For this reason (among others that I hope will become apparent in this paper), I will refer to Narnia not as an allegorical world but as an “imaginary sacramental world.” What Lewis calls “sacramentalism” or “symbolism” is a mode of thought quite distinguishable from allegory, though closely allied with it, since both find equivalences between visibilia and invisibilia.[4] Whereas allegory involves the creation of visibilia, such as Lewis’ Ira and Patientia, to be stand-ins for qualities such as Anger and Patience (the invisibilia), sacramentalism is the view that the things of our world (the visibilia) are, not really stand-ins, but instantiations or copies of invisibilia, things in a more real, but unseen world-Lewis says that “our material world…is the copy of an invisible world.”[5] The sacramentalist is doing something subtly different from the allegorist:
The allegorist leaves the given-his own passions-to talk of that which is confessedly less real. The symbolist leaves the given to find that which is more real. To put the difference in another way, for the symbolist, it is we who are the allegory.[6]
Sacramentalist writings are embedded within a particular metaphysics, one which claims that the things of this world are not exhausted by their physical parameters, but overflow their apparent confines, exhibiting a superfluity of being that connects them back to their source and Creator. Lewis is, in fact, deeply committed to such a sacramentalist metaphysics.

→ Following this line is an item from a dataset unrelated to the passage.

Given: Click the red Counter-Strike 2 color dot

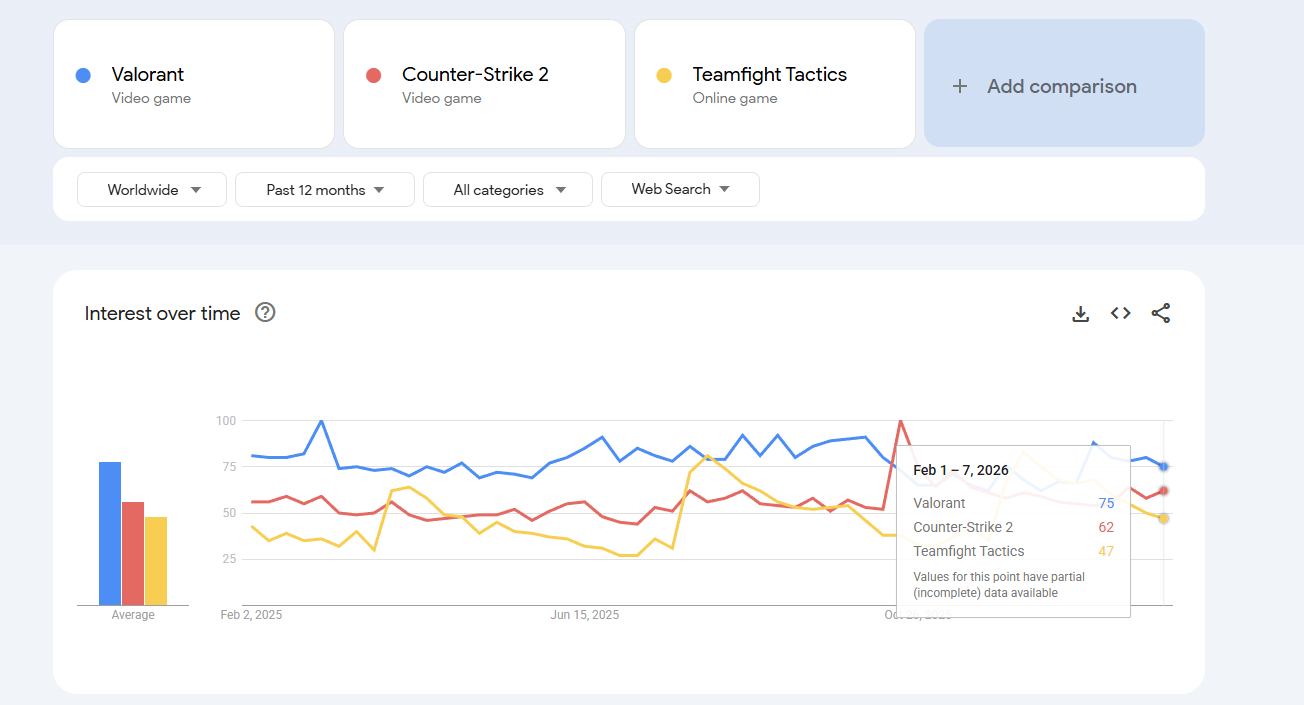Looking at the screenshot, I should tap(374, 75).
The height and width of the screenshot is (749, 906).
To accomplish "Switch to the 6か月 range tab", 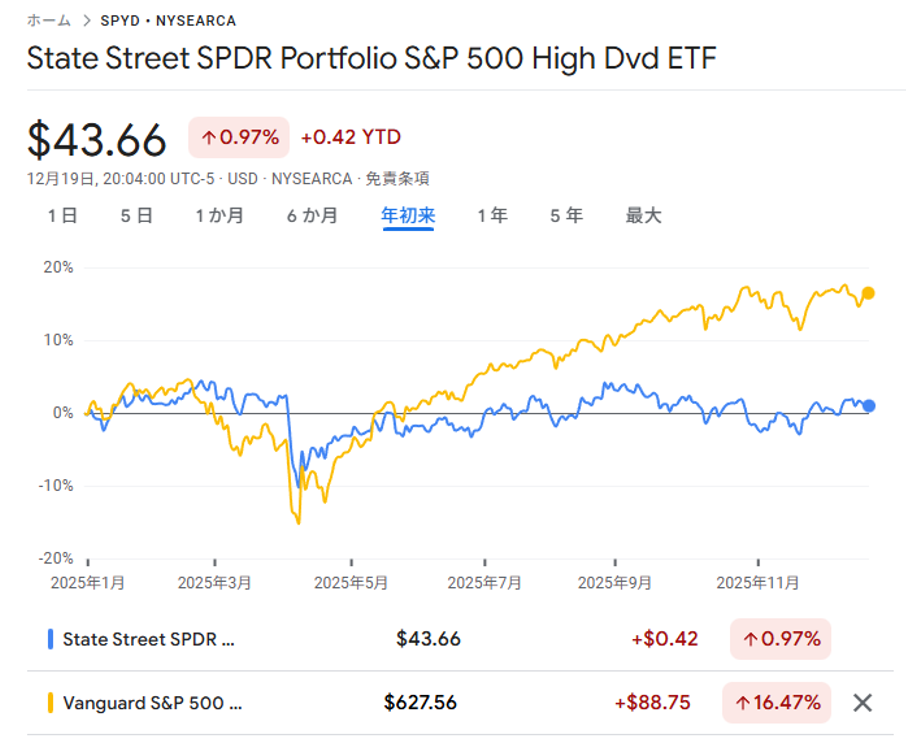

Like the allegorist, Lewis leaves the given (our world) to talk of that which is less real (Narnia). But he does this, like the sacramentalist, in order to open a door for the reader to that which is more real and thus uncontainable by allegory. Lewis undoubtedly creates a world that reflects our own, but it is not a flat one-to-one allegory. Rather what he is attempting to capture in Narnia is the sacramental character of our world. In Narnia Lewis presents us with a sort of heightened sacramentalism, a carefully crafted imaginary world where the glory of its (fictional) Creator shines through all aspects of the fictional creation, bursting forth in animals talking, trees dancing, and stars sharing a meal with little children. It is precisely this heightened sacramentalism, this sense of encountering a luminous world of superfluity that makes Narnia such a successful fictional creation. The attractiveness of a character such as Aslan is that he isn’t like Ira or Patientia-a personification invented to represent some abstract passion or quality or state of mind-but a specific fictional sacrament or sign (what we could call an “invented given”) that has its own place within the story Lewis is telling, but also draws the reader toward something “more real.”